▶ [PASSAGE PROVIDED]:
▼

I’m seduced to imagine a swarm of humans approaching this giant called the “Interweb,” poking its underbelly with their little stick/schtick, and seeing how it reacts.

If it wakes up, if you get its attention, you have options. You either ride on it and let it take you to places, or you scoot back to your cave.

The Internet in its present incarnation has become a truly Grand Monolith, which reminds me of the same block of gray in Stanley Kubrick’s 2001: Space Odyssey. In the film, a mysterious monolith appears amid a sleeping group of apes. The apes, when they wake up, react with the three great things that would later propel their own evolution:

fear, curiosity, and courage.

The monolith becomes a point of contention: they stare at it endlessly, they fight over it, they try so much to make sense of it. It baffles and annoys them. But it also inspires them. The apes make those excited grunts that you could only hear these days from somebody like Elizabeth Ramsey.

And because they cannot deny its existence and they can do nothing about it, the monolith somehow arouses them to develop what could be life’s next best creation since the human cerebral cortex: the human tool.

This part of the film where one of the apes makes a little tool out of animal bone is one I could not forget: because the tool, uncannily, is also the world’s first weapon.

▲

▶ [OBJECTIVES]:
**A.** In the essay on the Internet as a monolith, why is the scene where an ape makes a tool out of animal bone one that cannot be forgotten? Answer in one to three sentences.
**B.** Translate this sentence from the essay on the Internet as a monolith into Spanish: "In the film, a mysterious monolith appears amid a sleeping group of apes."
**C.** Pick up the essay on the Internet as a monolith after its last sentence and carry it forward.

▶ [RECORDS SHOWN]:
▼

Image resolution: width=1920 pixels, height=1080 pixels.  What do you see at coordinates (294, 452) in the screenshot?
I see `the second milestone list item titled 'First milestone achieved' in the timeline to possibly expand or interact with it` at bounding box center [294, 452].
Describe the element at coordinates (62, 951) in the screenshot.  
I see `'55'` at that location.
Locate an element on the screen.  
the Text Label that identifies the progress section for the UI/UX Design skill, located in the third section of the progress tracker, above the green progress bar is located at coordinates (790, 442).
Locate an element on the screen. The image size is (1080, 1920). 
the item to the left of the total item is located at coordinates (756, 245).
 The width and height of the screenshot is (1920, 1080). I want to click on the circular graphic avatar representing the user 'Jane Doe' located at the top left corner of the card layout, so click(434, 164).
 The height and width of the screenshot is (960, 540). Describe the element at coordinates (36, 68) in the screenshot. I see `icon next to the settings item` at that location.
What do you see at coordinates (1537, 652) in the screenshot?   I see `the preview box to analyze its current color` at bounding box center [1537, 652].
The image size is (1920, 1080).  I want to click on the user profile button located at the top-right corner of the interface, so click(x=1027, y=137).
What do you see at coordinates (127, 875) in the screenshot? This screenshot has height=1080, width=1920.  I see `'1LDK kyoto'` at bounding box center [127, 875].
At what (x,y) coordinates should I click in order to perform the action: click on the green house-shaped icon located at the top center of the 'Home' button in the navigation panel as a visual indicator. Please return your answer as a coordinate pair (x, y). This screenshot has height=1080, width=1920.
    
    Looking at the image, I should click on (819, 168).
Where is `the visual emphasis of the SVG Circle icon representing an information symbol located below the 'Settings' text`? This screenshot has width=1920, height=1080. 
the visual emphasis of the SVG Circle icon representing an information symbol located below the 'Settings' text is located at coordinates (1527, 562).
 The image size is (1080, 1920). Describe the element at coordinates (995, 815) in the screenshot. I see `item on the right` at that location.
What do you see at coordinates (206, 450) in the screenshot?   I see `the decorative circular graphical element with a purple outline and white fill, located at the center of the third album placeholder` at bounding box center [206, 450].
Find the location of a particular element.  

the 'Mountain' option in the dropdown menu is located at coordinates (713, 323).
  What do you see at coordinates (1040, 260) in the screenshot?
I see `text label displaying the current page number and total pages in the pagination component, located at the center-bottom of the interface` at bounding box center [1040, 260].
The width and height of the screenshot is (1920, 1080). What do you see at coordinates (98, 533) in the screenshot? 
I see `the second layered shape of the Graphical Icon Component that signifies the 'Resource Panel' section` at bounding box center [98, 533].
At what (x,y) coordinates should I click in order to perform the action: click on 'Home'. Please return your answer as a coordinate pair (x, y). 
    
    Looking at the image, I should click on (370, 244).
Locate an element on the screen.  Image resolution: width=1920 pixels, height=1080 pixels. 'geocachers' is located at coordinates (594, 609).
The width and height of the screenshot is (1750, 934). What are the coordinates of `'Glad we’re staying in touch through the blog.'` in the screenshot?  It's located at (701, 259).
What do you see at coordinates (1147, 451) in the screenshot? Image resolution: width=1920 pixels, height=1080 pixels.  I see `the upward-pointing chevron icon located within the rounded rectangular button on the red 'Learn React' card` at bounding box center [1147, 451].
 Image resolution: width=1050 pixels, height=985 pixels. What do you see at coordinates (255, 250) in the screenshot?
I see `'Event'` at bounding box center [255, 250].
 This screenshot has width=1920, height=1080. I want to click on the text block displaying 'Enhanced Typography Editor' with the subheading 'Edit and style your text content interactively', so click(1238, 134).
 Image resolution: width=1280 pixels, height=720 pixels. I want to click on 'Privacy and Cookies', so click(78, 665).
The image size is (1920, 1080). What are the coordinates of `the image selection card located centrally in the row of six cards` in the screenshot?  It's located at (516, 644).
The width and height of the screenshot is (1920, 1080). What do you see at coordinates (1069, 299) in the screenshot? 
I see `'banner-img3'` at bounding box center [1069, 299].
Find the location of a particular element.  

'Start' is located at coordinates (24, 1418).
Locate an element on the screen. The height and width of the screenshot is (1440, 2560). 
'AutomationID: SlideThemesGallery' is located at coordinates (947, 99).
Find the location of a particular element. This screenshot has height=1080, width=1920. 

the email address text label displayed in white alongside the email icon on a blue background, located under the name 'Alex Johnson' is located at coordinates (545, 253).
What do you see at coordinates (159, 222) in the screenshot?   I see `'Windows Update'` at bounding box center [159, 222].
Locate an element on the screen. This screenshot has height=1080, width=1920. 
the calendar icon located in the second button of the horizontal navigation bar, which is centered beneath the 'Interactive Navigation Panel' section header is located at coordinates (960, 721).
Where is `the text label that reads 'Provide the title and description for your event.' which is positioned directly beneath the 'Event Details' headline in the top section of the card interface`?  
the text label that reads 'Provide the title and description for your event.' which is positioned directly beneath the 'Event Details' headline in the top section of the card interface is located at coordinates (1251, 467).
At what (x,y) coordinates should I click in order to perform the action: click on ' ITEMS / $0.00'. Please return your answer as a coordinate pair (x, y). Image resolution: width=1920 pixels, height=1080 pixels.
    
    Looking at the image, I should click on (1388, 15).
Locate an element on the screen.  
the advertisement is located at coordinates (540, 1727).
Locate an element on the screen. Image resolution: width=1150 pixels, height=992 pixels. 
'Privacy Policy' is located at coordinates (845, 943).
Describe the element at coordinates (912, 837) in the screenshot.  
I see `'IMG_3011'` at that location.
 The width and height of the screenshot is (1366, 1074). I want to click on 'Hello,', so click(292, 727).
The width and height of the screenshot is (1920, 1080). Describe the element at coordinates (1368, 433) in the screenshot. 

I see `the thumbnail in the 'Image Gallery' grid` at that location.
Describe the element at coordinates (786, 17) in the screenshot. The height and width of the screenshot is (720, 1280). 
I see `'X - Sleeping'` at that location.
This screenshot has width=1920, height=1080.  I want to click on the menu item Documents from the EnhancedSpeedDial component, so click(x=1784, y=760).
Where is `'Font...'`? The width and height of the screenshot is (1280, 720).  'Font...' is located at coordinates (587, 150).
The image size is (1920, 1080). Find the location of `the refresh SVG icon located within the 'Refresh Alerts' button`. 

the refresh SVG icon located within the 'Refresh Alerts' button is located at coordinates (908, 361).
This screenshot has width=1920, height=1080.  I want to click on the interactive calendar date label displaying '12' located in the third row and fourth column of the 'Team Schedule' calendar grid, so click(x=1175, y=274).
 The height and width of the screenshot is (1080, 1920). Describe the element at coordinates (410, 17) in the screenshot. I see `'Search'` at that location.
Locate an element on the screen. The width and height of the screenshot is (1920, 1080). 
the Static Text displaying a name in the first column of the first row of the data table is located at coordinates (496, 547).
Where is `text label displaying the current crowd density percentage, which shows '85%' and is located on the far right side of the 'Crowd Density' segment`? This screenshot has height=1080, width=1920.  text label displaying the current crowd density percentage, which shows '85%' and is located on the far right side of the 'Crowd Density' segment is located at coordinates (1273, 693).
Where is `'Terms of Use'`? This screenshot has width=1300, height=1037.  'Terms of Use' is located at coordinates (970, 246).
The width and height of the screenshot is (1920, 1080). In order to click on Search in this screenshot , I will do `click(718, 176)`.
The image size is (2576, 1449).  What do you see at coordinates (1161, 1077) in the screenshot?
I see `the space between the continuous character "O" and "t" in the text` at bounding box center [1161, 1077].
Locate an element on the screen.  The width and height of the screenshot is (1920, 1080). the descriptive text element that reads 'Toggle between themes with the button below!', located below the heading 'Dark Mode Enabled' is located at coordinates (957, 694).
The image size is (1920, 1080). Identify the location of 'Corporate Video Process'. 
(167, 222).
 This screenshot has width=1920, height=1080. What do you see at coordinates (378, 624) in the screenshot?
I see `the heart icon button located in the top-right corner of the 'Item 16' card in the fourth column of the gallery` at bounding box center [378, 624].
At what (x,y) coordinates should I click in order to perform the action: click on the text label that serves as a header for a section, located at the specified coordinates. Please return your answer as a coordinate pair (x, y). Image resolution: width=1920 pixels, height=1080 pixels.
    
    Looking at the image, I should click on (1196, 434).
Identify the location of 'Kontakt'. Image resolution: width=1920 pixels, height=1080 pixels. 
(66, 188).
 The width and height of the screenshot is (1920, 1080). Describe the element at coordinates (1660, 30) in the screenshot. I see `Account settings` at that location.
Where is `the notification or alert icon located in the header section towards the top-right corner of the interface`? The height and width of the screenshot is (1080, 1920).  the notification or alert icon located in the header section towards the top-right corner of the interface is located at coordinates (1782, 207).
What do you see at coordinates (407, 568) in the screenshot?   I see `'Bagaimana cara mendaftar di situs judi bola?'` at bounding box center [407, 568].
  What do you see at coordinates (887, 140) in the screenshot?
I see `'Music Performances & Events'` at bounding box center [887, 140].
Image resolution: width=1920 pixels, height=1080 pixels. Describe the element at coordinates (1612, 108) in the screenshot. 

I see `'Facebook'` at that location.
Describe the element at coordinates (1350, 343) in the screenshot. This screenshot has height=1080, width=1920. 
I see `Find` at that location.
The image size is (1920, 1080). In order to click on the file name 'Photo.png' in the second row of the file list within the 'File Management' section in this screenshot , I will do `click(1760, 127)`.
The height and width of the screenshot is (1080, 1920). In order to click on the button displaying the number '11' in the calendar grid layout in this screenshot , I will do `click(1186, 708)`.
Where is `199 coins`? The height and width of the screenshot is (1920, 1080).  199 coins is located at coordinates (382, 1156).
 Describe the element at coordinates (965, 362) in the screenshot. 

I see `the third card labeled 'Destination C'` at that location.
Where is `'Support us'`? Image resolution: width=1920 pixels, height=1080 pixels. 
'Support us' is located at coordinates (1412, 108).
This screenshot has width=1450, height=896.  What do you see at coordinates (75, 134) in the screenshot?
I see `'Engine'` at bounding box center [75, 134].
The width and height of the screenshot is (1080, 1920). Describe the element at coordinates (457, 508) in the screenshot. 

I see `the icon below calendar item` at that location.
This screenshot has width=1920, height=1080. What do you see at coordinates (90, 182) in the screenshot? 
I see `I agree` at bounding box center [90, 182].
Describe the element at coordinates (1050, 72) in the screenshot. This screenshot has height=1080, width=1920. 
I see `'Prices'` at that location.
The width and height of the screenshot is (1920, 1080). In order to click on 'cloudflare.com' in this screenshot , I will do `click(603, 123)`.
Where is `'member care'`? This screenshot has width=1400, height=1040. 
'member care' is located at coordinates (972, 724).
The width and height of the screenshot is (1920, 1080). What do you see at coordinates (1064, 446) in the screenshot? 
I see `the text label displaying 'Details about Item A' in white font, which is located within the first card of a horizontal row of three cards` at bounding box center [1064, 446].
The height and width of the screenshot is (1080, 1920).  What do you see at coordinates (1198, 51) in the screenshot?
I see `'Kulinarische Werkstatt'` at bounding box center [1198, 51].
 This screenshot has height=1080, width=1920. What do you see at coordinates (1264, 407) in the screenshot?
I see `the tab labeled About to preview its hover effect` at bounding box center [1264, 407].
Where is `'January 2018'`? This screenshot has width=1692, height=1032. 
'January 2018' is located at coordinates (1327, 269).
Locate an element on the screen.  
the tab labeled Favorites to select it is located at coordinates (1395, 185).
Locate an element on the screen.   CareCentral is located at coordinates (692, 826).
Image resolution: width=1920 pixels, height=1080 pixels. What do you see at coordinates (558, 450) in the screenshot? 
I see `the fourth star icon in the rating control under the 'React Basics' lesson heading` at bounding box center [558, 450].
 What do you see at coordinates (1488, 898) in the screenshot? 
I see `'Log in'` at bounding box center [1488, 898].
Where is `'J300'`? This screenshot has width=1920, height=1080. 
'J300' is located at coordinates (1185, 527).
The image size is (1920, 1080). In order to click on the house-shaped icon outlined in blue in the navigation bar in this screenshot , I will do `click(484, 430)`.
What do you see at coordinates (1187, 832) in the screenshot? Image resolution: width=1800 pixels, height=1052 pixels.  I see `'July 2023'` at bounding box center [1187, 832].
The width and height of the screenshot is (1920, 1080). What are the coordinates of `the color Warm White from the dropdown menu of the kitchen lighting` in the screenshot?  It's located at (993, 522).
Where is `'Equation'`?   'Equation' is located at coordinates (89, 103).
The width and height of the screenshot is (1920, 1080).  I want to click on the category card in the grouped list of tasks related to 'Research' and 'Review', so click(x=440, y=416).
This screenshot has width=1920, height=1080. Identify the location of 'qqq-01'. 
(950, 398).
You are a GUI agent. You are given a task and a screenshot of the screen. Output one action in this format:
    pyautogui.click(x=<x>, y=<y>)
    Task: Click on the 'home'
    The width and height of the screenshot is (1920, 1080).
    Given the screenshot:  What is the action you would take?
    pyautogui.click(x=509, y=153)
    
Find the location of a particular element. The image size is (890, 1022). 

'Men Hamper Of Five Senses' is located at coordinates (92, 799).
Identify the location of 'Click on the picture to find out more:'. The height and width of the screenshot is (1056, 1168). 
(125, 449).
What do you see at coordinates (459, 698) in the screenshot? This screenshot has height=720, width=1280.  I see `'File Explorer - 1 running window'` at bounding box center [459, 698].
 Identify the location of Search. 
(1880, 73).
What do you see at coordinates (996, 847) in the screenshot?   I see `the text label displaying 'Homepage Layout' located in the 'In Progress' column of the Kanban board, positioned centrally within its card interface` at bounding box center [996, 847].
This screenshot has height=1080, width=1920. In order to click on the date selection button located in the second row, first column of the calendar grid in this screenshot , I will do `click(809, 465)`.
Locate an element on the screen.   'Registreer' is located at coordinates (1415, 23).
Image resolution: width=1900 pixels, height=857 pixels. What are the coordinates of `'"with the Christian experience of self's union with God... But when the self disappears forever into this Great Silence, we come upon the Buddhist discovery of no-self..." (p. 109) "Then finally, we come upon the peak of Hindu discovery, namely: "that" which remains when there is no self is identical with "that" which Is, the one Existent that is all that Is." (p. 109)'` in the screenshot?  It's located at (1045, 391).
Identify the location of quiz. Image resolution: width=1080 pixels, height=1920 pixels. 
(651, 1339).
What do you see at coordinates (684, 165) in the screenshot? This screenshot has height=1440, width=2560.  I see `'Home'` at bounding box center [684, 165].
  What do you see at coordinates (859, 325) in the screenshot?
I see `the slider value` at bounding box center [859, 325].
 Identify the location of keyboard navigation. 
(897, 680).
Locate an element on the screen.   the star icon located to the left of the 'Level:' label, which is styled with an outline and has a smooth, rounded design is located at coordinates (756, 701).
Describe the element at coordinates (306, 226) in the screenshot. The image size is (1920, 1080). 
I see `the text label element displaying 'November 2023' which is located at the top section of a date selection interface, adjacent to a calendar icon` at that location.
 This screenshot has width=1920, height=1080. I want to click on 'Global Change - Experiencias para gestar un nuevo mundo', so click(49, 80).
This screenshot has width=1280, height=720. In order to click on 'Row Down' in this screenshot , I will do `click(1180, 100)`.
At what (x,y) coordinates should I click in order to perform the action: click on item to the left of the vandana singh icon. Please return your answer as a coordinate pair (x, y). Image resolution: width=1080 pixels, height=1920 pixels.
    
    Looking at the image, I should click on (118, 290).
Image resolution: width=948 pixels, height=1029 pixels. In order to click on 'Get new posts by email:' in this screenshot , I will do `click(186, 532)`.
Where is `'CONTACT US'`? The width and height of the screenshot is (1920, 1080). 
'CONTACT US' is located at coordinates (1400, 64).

▲

▶ [ANSWERS TO THE TASKS]:
**A.** The scene is unforgettable because the tool the ape makes is, uncannily, also the world's first weapon.

**B.** En la película, un misterioso monolito aparece en medio de un grupo de simios dormidos.

**C.**
It drives home one of the important points of the film: that the first product of human ingenuity was not the wheel, not religion, but something fashioned to defend and destroy.

Which, when you think about it, is also very much like religion.

The tribe of that ape that invents it, the tribe that had been driven away from their precious water pond, makes a comeback with the weapon to slay the fuckers that had driven them out. And there, in a classic “war over natural resource,” the “advanced” tribe makes its first kill.

Us bloggers are like Kubrick’s apes; we were all sleeping when it hit us in the 1990s. Some of us merely touch it and some rearrange their lives around it. And there are those who spend most of their waking life trying to make it fit into the grand scheme of things, and somehow, make it into a really good thing.

How blogging is fast emerging as a powerful form of media works the same as Kubrick’s prehistoric monolith: we are forced to grapple its possibilities with the things that make us human. Blogging, and the Internet at large, has aroused our fear, our curiosity, and our courage. It has filled us with a certain longing for something that engulfs and devastates—and also empowers.

These days, we blog about the cute puppy or the cat, the daughter’s first smile, the drugs and rock ‘n’ roll. We blog about how we could enlarge our dicks and complain why John Holmes or that guy on Bang Bros had it so good. We blog about how this girl’s boobs are so stunningly gorgeous and so large that they have their own political system. We blog about the cute classmate who never knew our name. We blog about our little triumphs and our little questions.

We wage our wars here, we say our “fuck yous” here. And the good thing, whenever a gaggle of us hit critical mass, the targets of our yearnings eventually listen.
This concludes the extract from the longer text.